**Description of the task**
Quote the listing verbatim, starting at the line containing "Where should I click to: Open Settings" and ending after the line containing "will tap(20, 79).".

====

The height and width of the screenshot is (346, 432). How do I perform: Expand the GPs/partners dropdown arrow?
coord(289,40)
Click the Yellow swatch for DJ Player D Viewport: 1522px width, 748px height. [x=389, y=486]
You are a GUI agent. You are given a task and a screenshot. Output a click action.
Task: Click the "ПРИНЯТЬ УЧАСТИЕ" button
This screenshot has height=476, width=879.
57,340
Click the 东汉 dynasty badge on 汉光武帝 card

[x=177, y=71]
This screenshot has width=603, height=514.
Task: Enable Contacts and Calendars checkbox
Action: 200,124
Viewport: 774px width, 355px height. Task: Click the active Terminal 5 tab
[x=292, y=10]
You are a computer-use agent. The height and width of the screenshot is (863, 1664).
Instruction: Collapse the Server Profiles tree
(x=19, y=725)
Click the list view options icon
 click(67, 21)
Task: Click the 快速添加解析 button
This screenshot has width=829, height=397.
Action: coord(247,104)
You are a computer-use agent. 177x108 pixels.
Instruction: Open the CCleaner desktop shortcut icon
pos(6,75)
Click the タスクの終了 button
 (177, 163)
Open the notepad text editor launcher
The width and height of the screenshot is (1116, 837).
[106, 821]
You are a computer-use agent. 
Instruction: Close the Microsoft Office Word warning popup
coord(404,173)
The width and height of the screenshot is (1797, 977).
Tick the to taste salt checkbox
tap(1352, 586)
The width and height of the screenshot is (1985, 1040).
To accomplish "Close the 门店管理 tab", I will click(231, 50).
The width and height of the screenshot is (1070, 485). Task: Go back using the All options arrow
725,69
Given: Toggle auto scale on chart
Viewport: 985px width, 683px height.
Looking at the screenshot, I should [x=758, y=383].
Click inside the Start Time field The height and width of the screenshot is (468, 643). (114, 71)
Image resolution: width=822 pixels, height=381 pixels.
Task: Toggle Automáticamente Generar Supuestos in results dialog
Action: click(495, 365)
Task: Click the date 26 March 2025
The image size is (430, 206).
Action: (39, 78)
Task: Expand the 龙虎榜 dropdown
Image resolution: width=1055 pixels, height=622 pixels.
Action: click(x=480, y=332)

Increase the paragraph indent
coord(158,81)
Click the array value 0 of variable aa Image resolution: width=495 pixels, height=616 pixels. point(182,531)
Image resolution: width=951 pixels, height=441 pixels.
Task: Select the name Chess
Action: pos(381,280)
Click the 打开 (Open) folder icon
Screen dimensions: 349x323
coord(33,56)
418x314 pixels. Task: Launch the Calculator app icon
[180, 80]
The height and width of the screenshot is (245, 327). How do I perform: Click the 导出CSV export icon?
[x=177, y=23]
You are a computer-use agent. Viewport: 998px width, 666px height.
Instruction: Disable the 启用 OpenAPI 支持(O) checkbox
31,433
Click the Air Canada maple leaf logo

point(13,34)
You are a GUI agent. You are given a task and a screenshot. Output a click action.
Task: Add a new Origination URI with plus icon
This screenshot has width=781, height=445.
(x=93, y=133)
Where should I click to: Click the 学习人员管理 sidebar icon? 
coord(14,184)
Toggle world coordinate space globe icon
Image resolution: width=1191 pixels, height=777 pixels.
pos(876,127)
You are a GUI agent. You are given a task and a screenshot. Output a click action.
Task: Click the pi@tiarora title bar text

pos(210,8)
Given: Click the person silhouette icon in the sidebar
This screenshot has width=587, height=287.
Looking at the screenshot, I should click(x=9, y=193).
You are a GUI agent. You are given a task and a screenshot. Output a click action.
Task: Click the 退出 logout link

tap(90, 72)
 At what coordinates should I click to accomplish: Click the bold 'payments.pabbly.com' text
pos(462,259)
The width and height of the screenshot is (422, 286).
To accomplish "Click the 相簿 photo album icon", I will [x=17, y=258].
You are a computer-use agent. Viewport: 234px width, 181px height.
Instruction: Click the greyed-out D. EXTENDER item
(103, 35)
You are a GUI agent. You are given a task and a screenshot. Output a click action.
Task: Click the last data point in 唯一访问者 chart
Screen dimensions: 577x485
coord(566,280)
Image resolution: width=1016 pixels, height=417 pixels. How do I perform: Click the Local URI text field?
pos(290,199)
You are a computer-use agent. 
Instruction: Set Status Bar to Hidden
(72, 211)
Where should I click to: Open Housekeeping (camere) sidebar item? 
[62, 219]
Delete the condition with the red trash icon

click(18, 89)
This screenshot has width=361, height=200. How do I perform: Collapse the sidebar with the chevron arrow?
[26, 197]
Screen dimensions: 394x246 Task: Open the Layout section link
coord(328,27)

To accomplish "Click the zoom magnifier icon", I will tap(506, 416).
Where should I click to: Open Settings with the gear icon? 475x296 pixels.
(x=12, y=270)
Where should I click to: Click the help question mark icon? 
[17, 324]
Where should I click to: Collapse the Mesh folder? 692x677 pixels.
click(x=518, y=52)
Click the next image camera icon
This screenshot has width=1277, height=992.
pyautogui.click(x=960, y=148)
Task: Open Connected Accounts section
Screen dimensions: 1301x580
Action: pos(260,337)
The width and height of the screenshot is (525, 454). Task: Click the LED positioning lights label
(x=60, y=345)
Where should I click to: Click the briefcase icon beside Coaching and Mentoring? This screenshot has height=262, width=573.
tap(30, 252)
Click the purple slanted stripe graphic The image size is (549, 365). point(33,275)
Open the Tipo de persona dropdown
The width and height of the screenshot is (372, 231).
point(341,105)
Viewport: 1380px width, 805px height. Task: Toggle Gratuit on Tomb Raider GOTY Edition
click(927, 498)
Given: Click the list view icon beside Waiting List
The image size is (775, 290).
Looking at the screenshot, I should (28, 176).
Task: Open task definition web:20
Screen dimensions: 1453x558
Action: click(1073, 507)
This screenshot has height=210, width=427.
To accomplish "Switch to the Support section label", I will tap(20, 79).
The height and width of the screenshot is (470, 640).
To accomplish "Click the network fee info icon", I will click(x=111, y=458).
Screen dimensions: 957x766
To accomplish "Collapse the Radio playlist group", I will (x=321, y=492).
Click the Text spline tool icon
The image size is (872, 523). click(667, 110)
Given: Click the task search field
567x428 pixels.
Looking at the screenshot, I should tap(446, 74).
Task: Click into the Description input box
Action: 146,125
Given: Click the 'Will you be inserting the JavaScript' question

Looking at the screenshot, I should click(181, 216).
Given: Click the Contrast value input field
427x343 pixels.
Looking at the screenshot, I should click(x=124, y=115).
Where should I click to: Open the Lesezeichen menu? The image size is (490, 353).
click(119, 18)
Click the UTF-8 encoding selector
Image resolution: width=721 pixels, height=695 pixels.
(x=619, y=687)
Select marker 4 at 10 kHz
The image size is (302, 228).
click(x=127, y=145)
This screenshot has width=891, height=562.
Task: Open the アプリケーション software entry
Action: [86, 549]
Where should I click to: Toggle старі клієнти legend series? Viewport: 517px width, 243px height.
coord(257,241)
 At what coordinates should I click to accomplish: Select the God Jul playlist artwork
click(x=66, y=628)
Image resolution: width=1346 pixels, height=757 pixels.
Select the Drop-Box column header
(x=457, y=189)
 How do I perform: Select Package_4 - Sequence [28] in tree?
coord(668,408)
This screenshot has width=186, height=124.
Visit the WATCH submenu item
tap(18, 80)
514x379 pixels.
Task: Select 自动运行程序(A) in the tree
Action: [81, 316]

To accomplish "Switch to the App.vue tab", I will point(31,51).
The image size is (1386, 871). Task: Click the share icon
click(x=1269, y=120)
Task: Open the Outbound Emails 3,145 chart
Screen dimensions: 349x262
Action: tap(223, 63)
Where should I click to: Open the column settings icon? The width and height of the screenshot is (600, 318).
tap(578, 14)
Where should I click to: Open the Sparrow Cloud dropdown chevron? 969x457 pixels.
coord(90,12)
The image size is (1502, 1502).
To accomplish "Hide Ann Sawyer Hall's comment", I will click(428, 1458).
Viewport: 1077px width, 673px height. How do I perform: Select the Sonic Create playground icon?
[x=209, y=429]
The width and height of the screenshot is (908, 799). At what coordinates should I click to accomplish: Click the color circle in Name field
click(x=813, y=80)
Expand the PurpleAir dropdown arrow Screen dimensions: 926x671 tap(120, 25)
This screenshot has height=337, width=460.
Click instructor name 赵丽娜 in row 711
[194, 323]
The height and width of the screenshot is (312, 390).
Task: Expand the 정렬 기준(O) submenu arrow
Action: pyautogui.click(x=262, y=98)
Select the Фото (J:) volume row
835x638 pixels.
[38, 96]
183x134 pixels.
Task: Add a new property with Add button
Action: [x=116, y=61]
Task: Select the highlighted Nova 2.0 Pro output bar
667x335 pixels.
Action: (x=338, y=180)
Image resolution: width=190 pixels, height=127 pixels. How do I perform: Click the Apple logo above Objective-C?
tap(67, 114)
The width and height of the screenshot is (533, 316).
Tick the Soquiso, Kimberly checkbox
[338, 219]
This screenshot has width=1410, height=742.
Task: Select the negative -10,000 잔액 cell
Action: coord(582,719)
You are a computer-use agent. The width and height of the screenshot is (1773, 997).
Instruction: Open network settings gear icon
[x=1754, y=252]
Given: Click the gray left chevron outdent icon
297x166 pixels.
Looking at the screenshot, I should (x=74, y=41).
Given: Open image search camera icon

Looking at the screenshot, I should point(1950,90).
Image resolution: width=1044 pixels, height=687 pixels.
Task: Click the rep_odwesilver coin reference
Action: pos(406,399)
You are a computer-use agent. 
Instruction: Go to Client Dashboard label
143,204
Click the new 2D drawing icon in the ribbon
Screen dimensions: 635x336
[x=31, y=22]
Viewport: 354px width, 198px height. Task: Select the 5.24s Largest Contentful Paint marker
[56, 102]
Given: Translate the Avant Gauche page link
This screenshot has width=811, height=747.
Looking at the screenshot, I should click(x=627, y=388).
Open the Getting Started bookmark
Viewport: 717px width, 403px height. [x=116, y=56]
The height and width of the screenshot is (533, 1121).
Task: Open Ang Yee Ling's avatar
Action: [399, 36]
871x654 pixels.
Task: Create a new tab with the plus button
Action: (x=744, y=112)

====

**Task result**
Where should I click to: Open Settings with the gear icon? 475x296 pixels.
(x=12, y=270)
Where should I click to: Click the help question mark icon? 
[17, 324]
Where should I click to: Collapse the Mesh folder? 692x677 pixels.
click(x=518, y=52)
Click the next image camera icon
This screenshot has width=1277, height=992.
pyautogui.click(x=960, y=148)
Task: Open Connected Accounts section
Screen dimensions: 1301x580
Action: pos(260,337)
The width and height of the screenshot is (525, 454). Task: Click the LED positioning lights label
(x=60, y=345)
Where should I click to: Click the briefcase icon beside Coaching and Mentoring? This screenshot has height=262, width=573.
tap(30, 252)
Click the purple slanted stripe graphic The image size is (549, 365). point(33,275)
Open the Tipo de persona dropdown
The width and height of the screenshot is (372, 231).
point(341,105)
Viewport: 1380px width, 805px height. Task: Toggle Gratuit on Tomb Raider GOTY Edition
click(927, 498)
Given: Click the list view icon beside Waiting List
The image size is (775, 290).
Looking at the screenshot, I should (28, 176).
Task: Open task definition web:20
Screen dimensions: 1453x558
Action: click(1073, 507)
This screenshot has height=210, width=427.
To accomplish "Switch to the Support section label", I will tap(20, 79).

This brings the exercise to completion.